U Min Ye Paing Hein has also been out of contact with his family and his whereabouts are still unknown, according to an NLD source. U Sett Aung has been charged under the Official Secrets Act and is on trial along with Daw Aung San Suu Kyi, ousted planning and finance ministers U Soe Win and U Kyaw Win and Sean Turnell, an Australian economic adviser to the former NLD government.
An NLD official, who spoke on condition of anonymity, said that the arbitrary detention of very capable technocrats and ministers like Dr. Bo Bo Nge and U Min Ye Paing Hein is “a huge loss for the country.”
“They have detained him for more than a year and when they can’t find any fault or corruption against him [Dr. Bo Bo Nge], they contrive corruption charges against him,” said the NLD official.

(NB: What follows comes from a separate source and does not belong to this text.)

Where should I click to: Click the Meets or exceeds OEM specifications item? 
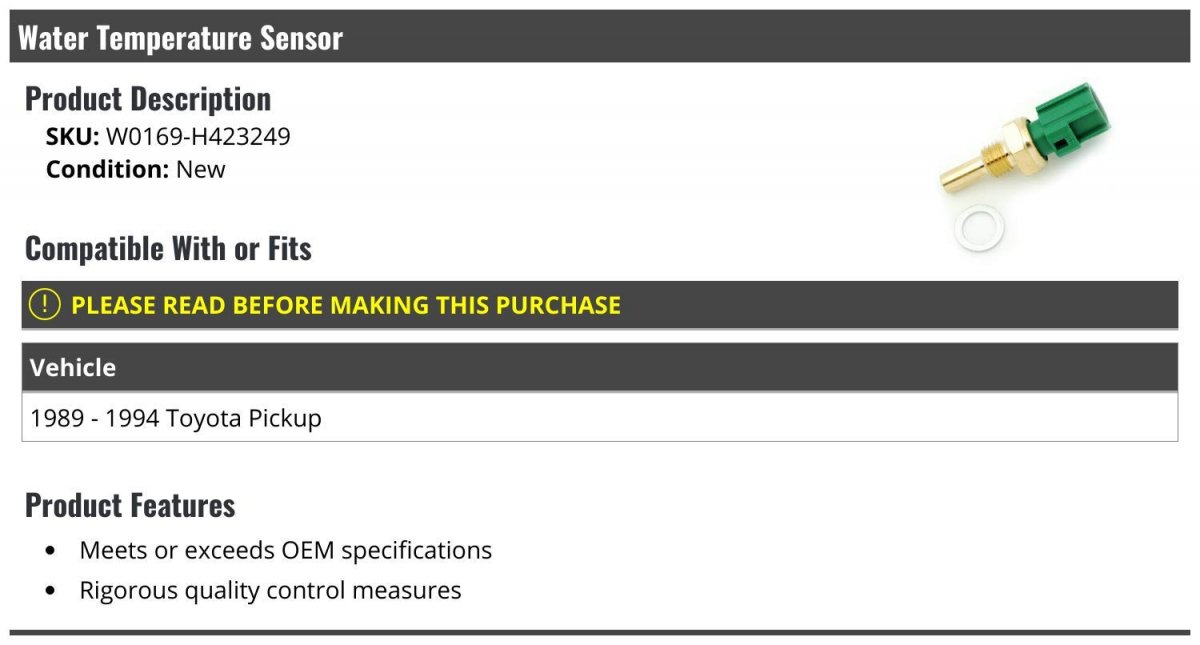tap(286, 550)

A former student activist during the 1988 pro-democracy uprising, Dr. Bo Bo Nge was jailed for several years in the 1990s for his activism against the then military dictatorship. While in jail, Dr. Bo Bo Nge learned English from a dictionary smuggled into his prison.
After his release, he fled to the United States. He won a scholarship to Bard College and then studied for a master’s degree in economics at John Hopkins University. Subsequently, he specialized in financial reform and gained a doctorate from London University’s School of Oriental and African Studies.

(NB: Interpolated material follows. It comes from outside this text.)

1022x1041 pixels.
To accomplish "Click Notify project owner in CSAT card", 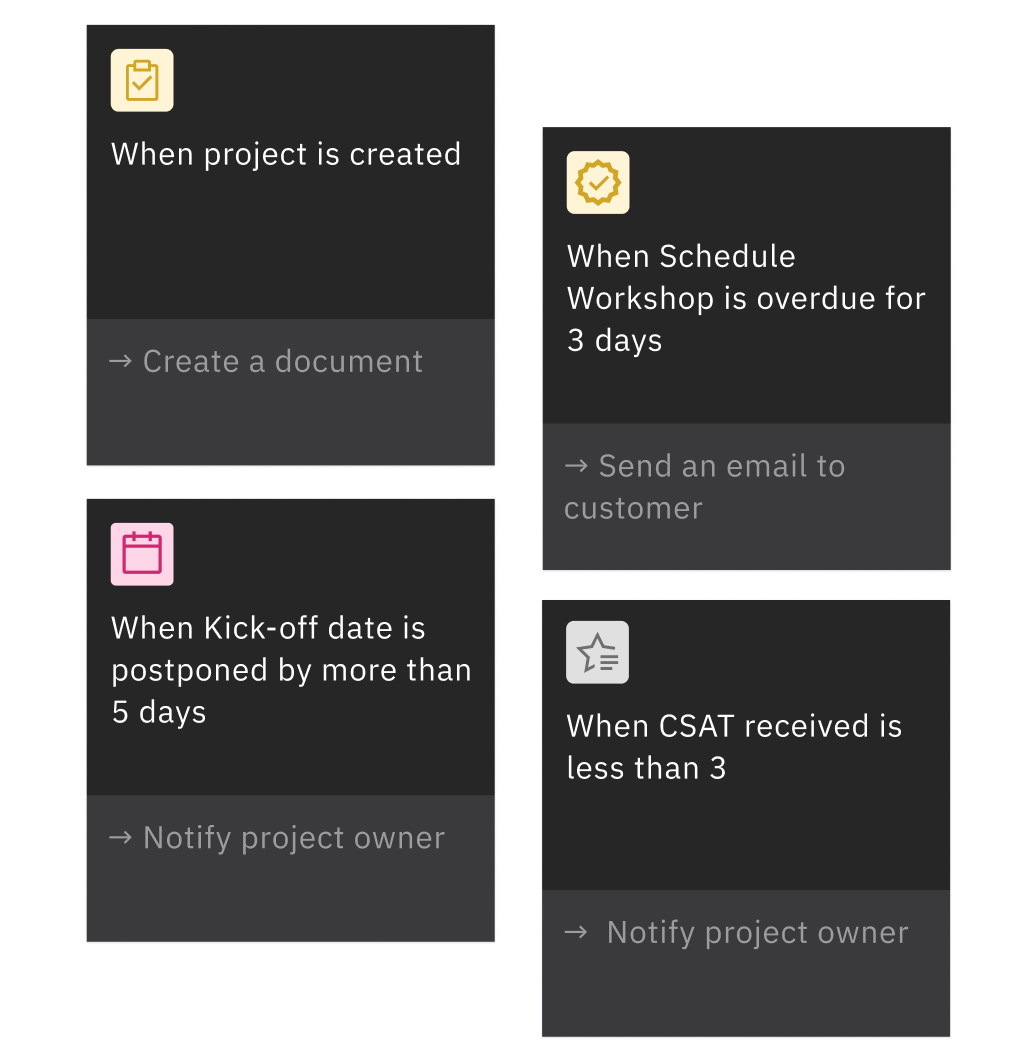I will click(x=756, y=932).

According to colleagues, Dr. Bo Bo Nge is regarded as a rare, righteous technocrat who was in exactly the right position in the NLD government.
A colleague who wished to remain anonymous told The Irrawaddy: “Knowing Ko Bo Bo [referring to Dr. Bo Bo Nge] as someone who is simple, humble and lives modestly without pretension or ostentation, I can’t imagine him associated with any corruption. These allegations are all utter nonsense.”
The Washington Post described Dr. Bo Bo Nge’s life as an American immigrant success story, noting that he rose from washing dishes to become an economist earning a six-figure salary.
But he chose to return to his homeland after the NLD government took power in 2016 to take part in Myanmar’s democratic transition.
In 2017, Dr. Bo Bo Nge was appointed deputy governor of the Central Bank of Myanmar, where he took a leading role in facilitating the financial and economic reforms introduced by the NLD government. He was also a member of the NLD’s economic committee.
Following the junta’s coup, the regime appointed new governors to the Central Bank of Myanmar. Dr. Bo Bo Nge was replaced by Daw Than Than Swe, who was shot in Yangon by anti-regime resistance fighters early last month.